E santo Agostinho diz: “O homem que põe sua fé em tal tolice como encantamentos, adivinhos, ledores de sorte, amuletos ou profecias de qualquer tipo, embora jejue e reze e vá continuamente à igreja, dando esmolas e fazendo todos os tipos de penitências, não ganha nada enquanto se agarrar a tais práticas sacrílegas”.
Se Vossa Santidade acabasse com esses costumes pagãos em Roma, isto redundaria a seu crédito, além de promover o sucesso de nosso ensino da fé.
Os bispos e padres francos cuja reputação como adúlteros e fornicadores foi notória, cujos filhos, nascidos durante seu episcopado ou sacerdócio, são testemunhas vivas de sua culpa, agora declaram em seu retorno de Roma que o pontífice romano lhes concedeu plena permissão de exercer seus ofícios na Igreja. Nossa resposta para eles é que nunca ouvimos a Sé Apostólica dar julgamento contrário aos decretos canônicos.
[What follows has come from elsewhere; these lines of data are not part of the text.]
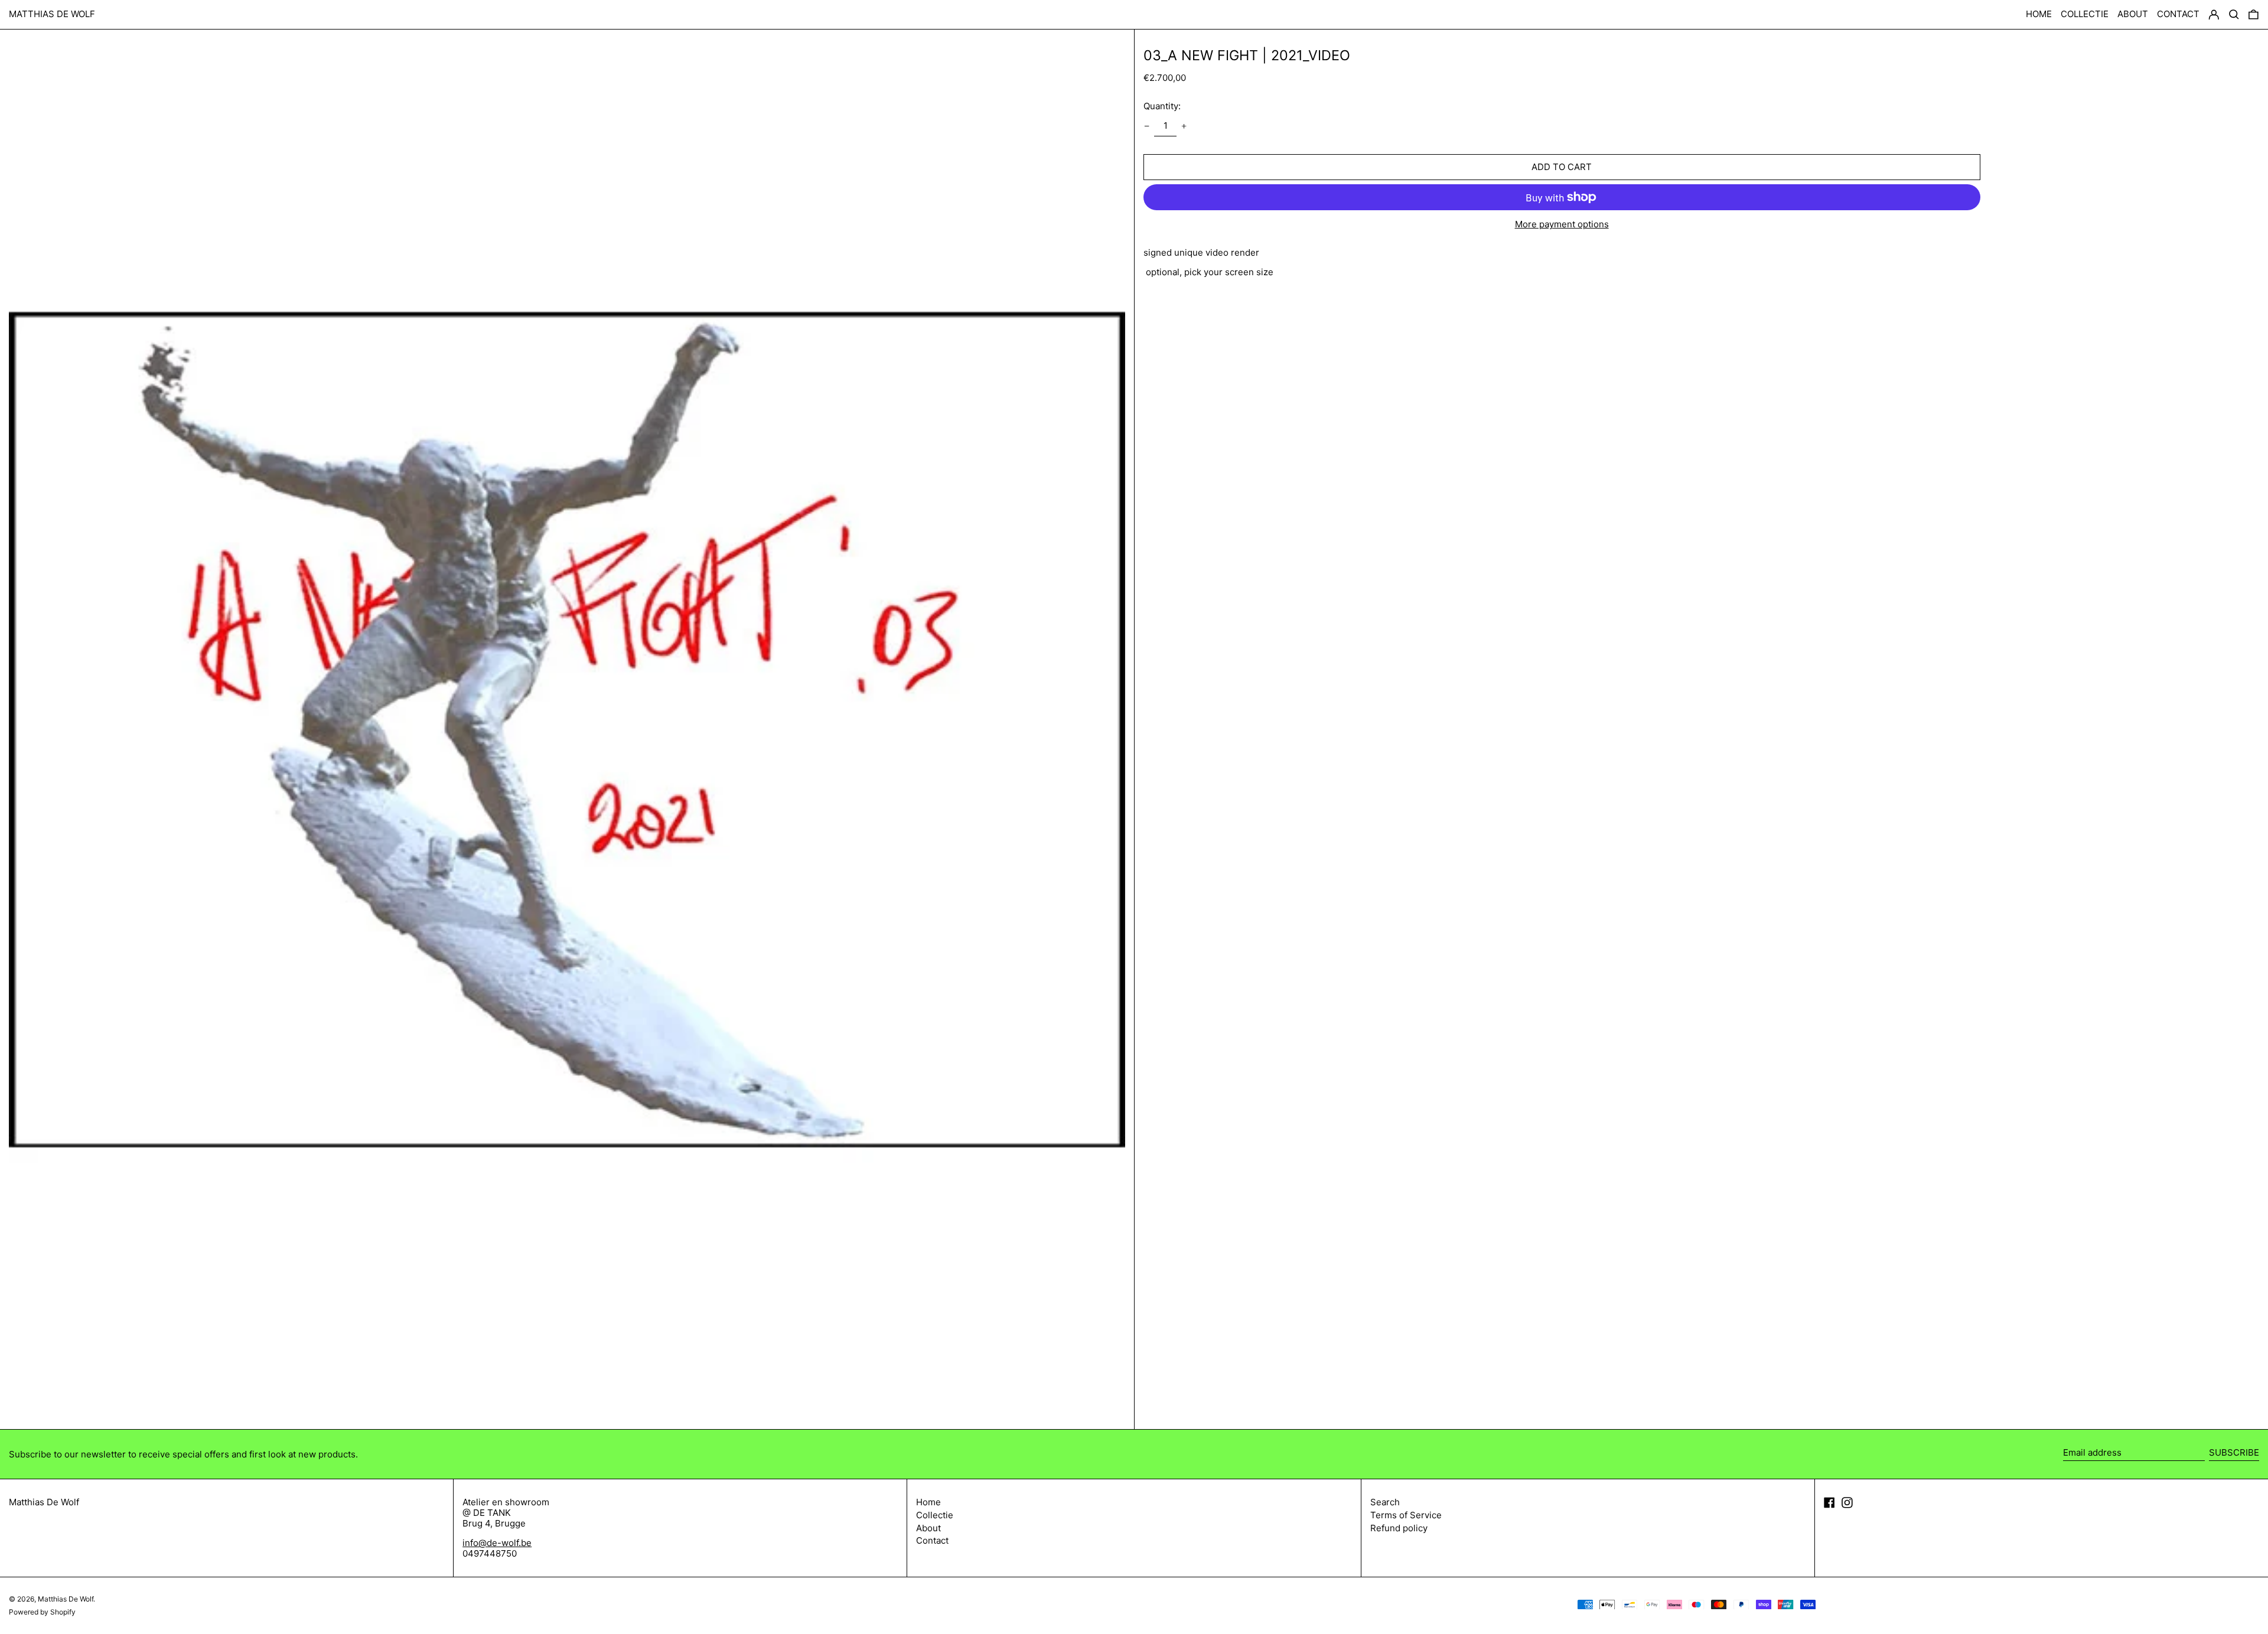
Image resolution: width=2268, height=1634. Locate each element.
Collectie (934, 1515)
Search (1385, 1502)
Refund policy (1399, 1528)
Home (928, 1502)
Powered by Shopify (42, 1611)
Todos esses assuntos, mestre amado, nós os trazemos para que possamos dar a esses homens uma resposta autorizada e que, sob vossa orientação e instrução, superemos esses lobos vorazes e impeçamos que as ovelhas sejam desencaminhadas.
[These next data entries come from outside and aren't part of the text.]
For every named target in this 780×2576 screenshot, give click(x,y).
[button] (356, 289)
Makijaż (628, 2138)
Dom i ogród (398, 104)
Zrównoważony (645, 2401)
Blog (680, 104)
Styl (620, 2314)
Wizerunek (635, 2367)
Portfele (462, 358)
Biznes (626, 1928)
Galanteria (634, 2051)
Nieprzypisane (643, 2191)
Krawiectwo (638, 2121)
Finalmente, nós vos enviamos alguns pequenos presentes, um aconchegante tapete e um pouco de prata e ouro. Embora sejam muito insignificantes para ser oferecidos a Vossa Santidade, seguem como símbolo de nosso afeto e nossa obediência dedicada.
Possa Deus proteger Vossa Santidade e que possais desfrutar saúde e vida longa em Cristo.